## The request
Reproduce each of the following lines word for word, leaving out the pictures.

## Data provided
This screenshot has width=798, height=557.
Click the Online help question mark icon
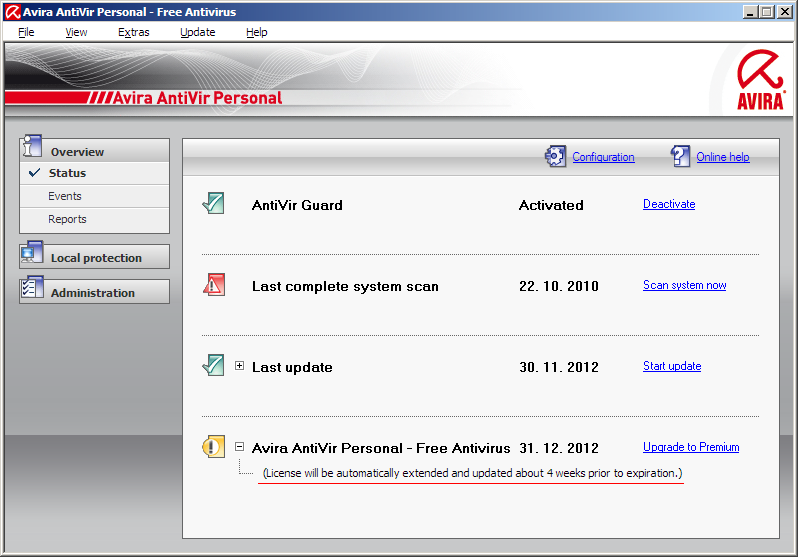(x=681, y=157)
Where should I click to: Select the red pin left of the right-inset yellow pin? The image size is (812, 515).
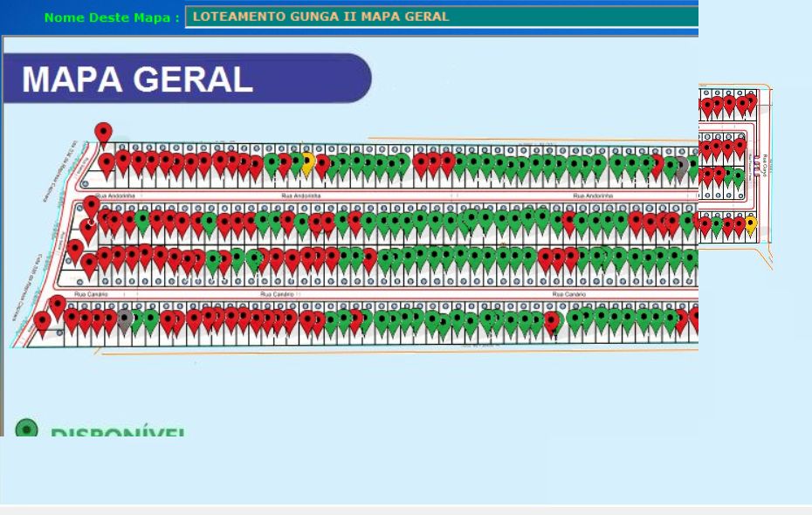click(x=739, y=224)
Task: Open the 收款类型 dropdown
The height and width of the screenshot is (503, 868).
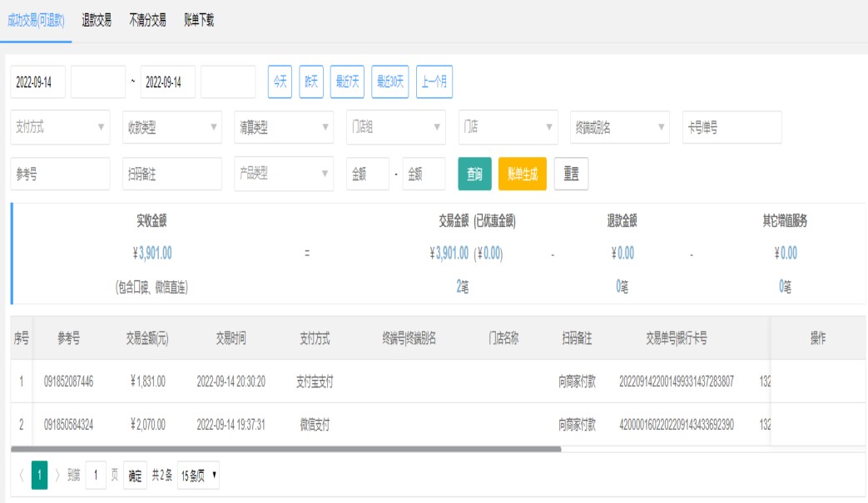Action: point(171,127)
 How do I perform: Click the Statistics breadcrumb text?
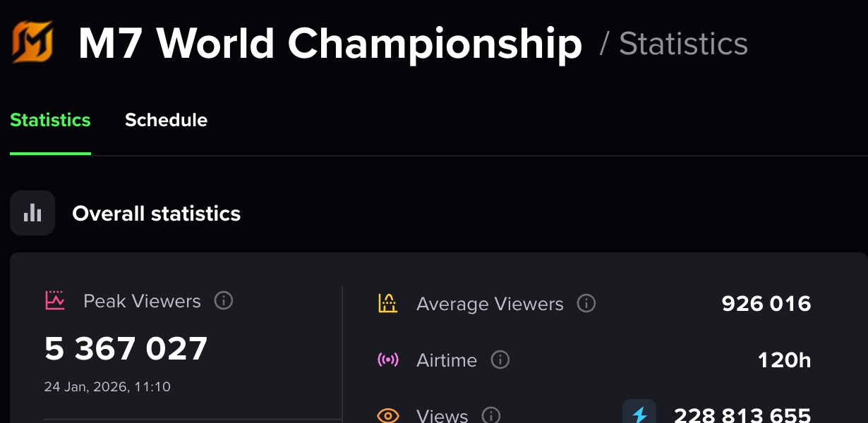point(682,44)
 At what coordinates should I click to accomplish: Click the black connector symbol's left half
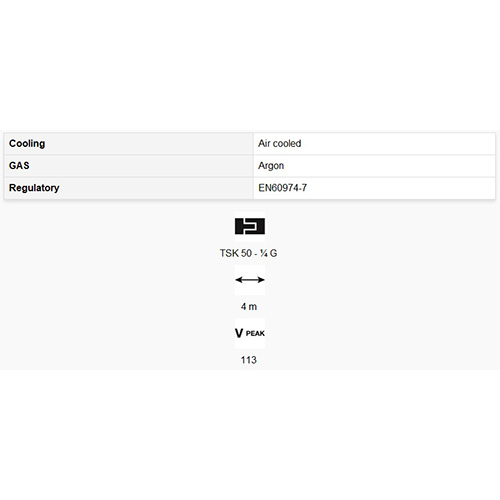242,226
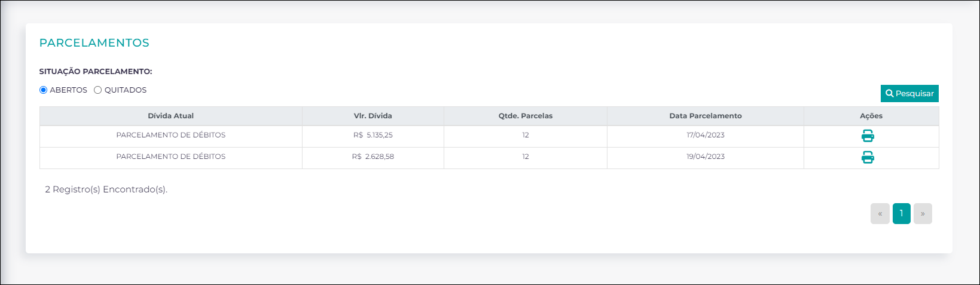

## The result
This screenshot has width=798, height=557.
Click the Online help question mark icon
(x=681, y=157)
Where should I click to: Select the red pin left of the right-inset yellow pin? The image size is (812, 515).
click(x=739, y=224)
Task: Open the 收款类型 dropdown
The height and width of the screenshot is (503, 868).
Action: point(171,127)
 How do I perform: Click the Statistics breadcrumb text?
point(682,44)
 At what coordinates should I click to accomplish: Click the black connector symbol's left half
242,226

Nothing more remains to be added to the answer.